- **Supplied records**:
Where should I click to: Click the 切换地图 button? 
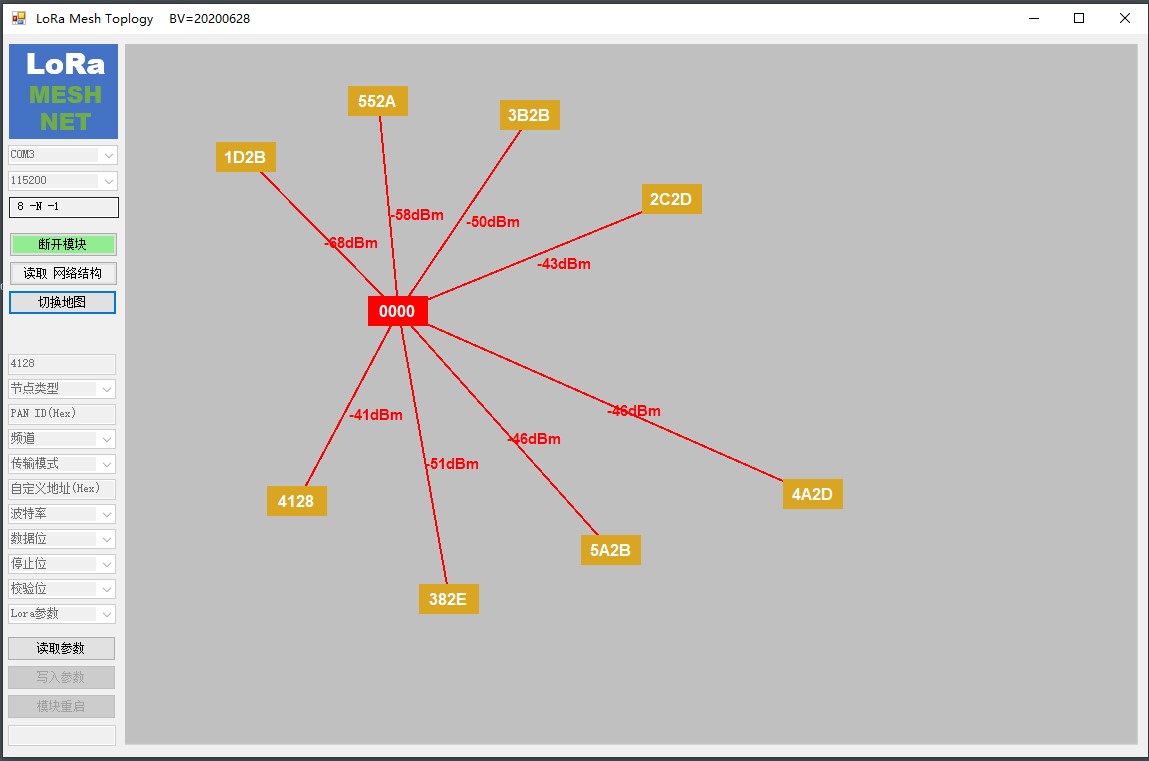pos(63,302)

...

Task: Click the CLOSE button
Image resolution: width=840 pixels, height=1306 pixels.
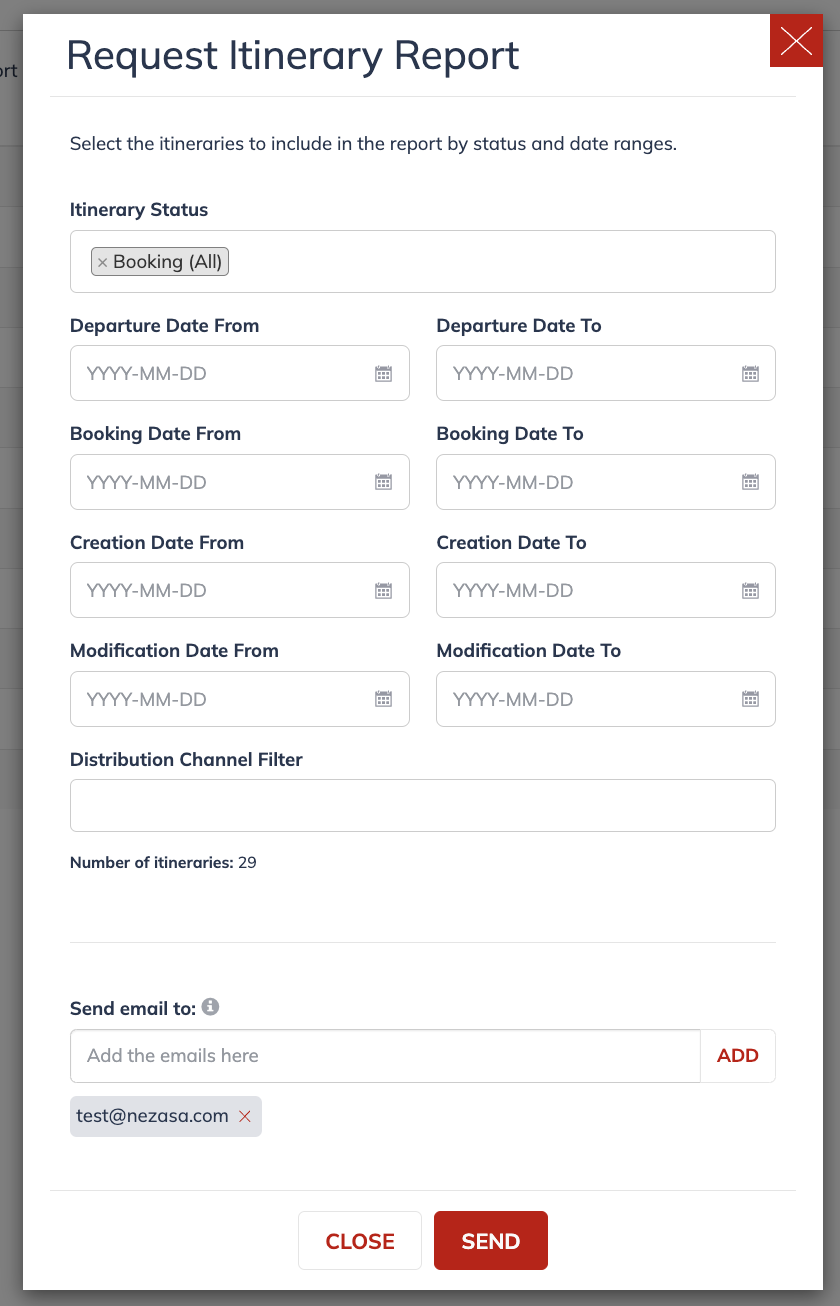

...

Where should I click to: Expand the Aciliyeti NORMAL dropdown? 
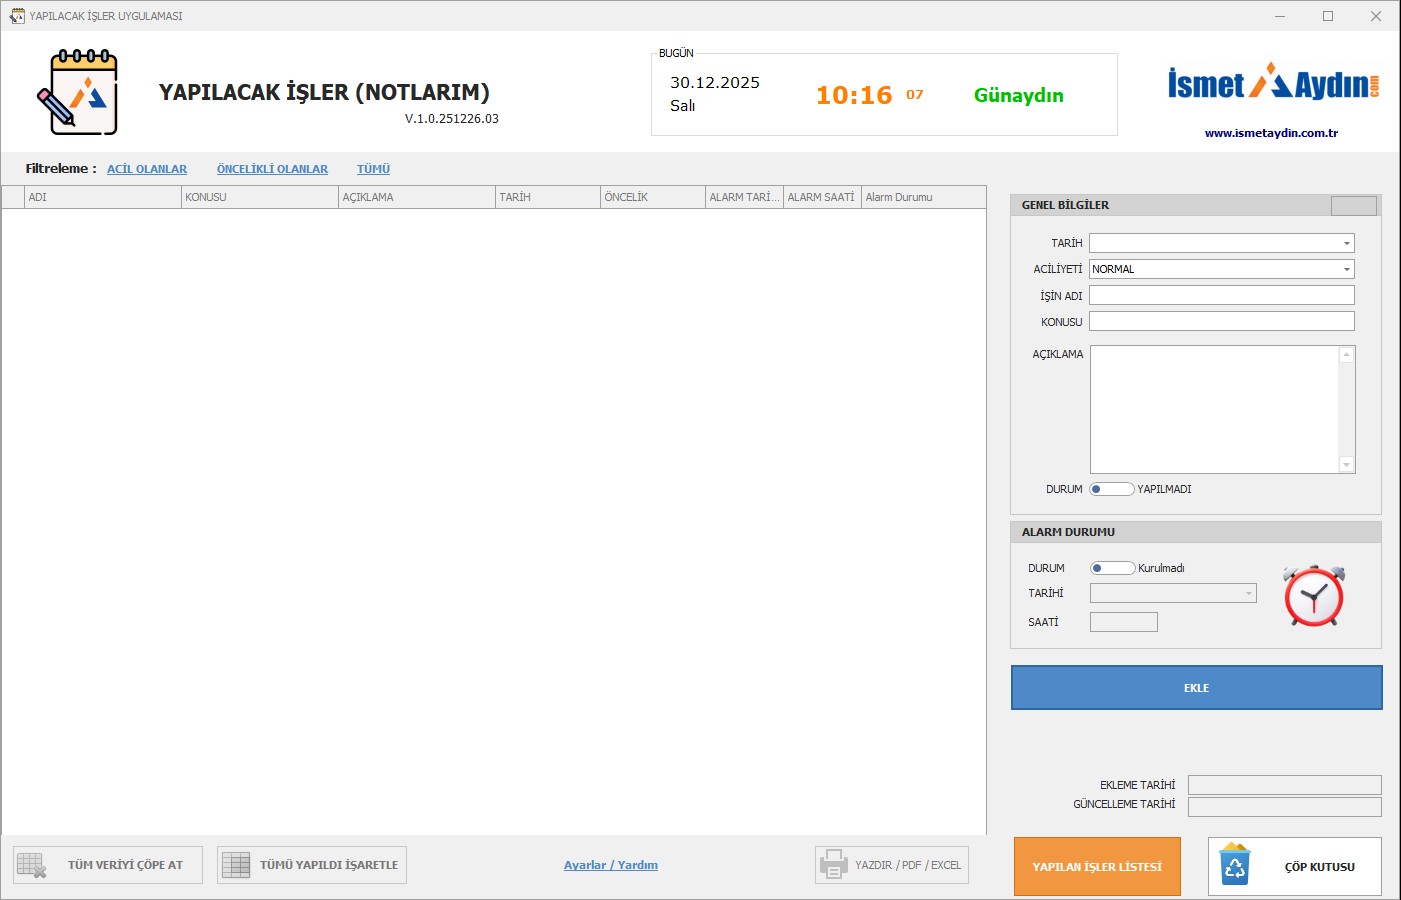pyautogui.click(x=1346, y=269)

- **Description of the task**:
Starting at the line that contains "Task: Click the CLOSE button" and stopping after the line that contains "Image resolution: width=840", copy those lines from the records with "button" swapped for "icon". Keep everything else the same.

- **Expected answer**:
Task: Click the CLOSE icon
Image resolution: width=840 pixels, height=1306 pixels.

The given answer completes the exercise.